Brexit is not a topic even remotely as hot in Serbia as it is in the European Union. This is not surprising given that Serbia is not a Member State. The impact of Brexit on the UK-Serbia relations in the financial sector will be modest because the EU passporting system for banks and financial services companies does not apply in Serbia. However, EU-based financial institutions do enjoy certain preferential treatment in Serbia that the UK entities will not be able to enjoy post-Brexit in the absence of legislative intervention by the Serbian authorities. There have been so far no official initiatives in that respect.

Below is a non-exhaustive list of issues that UK entities will face in Serbia in the sphere of cross-border financing as a direct result of the British divorce from the EU.

Cross-border lending

The Serbian Foreign Exchange Act imposes a number of restrictions on both inbound and outbound cross-border lending transactions. Those restrictions have been recently relaxed for the benefit of EU-based lenders only.

Inbound cross-border lending

Serbian branch of a foreign entity can take a short-term loan from its parent only if the parent has its registered seat in the EU. Serbian individual can take short-term loans from abroad only if the lender is from the EU.

Cross-border loans to Serbian borrowers are subject to mandatory grace periods unless lender is registered in the EU.
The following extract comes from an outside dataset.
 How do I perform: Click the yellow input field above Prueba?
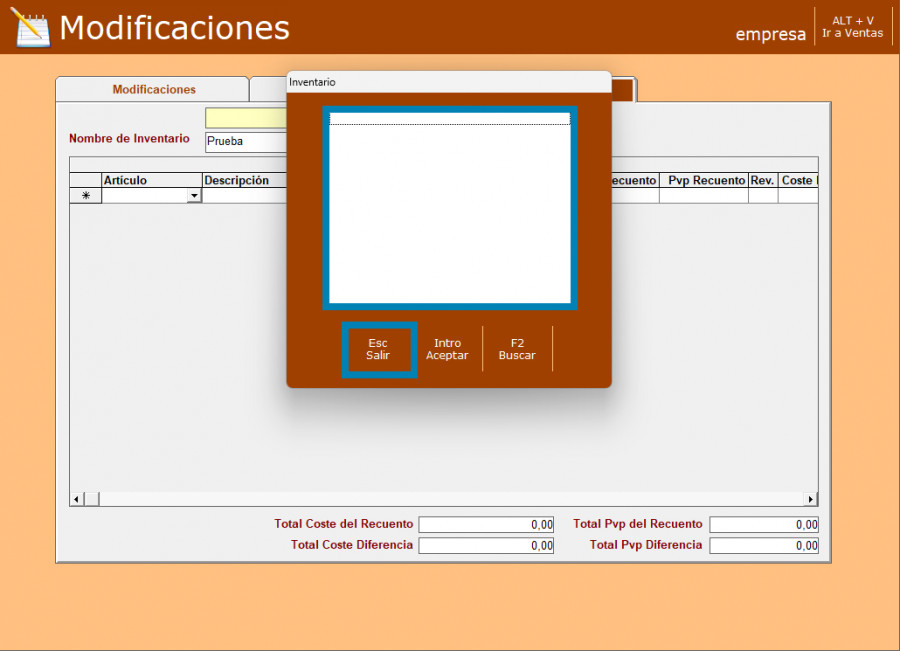(x=246, y=118)
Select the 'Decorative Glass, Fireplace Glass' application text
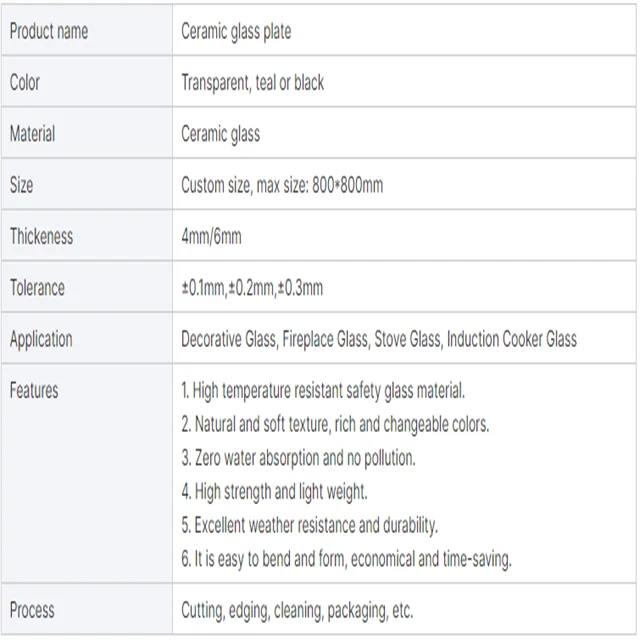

Outbound cross-border lending and upstream guarantees

Serbian entities may grant cross-border loans only to borrowers based in the EU (except if the borrower is a subsidiary of the Serbian lender, in which case the borrower can be located in any country). Furthermore, Serbian entities may guarantee for third-party debt originating from cross-border loan only if the lender is based in Serbia and the borrower is based in the EU or if both the lender and the borrower are based in the EU.

Cross-border investment into debt securities

Serbian corporates and individuals may invest into debt securities of foreign issuers belonging to any of the following categories: EU, a Member State, OECD, international financial institution or development bank, financial institution established by a foreign sovereign, or legal entity having its seat in a Member State. Investment into debt securities of other issuers must be specifically white-listed by the National Bank of Serbia. Consequently, unless the restriction is relaxed, Serbian companies will not be permitted to purchase UK bonds. The foregoing restriction applies to Serbian banks only with respect to short-term debt securities.

Absent a change in law following Brexit, UK entities will not be able to purchase Serbian money market.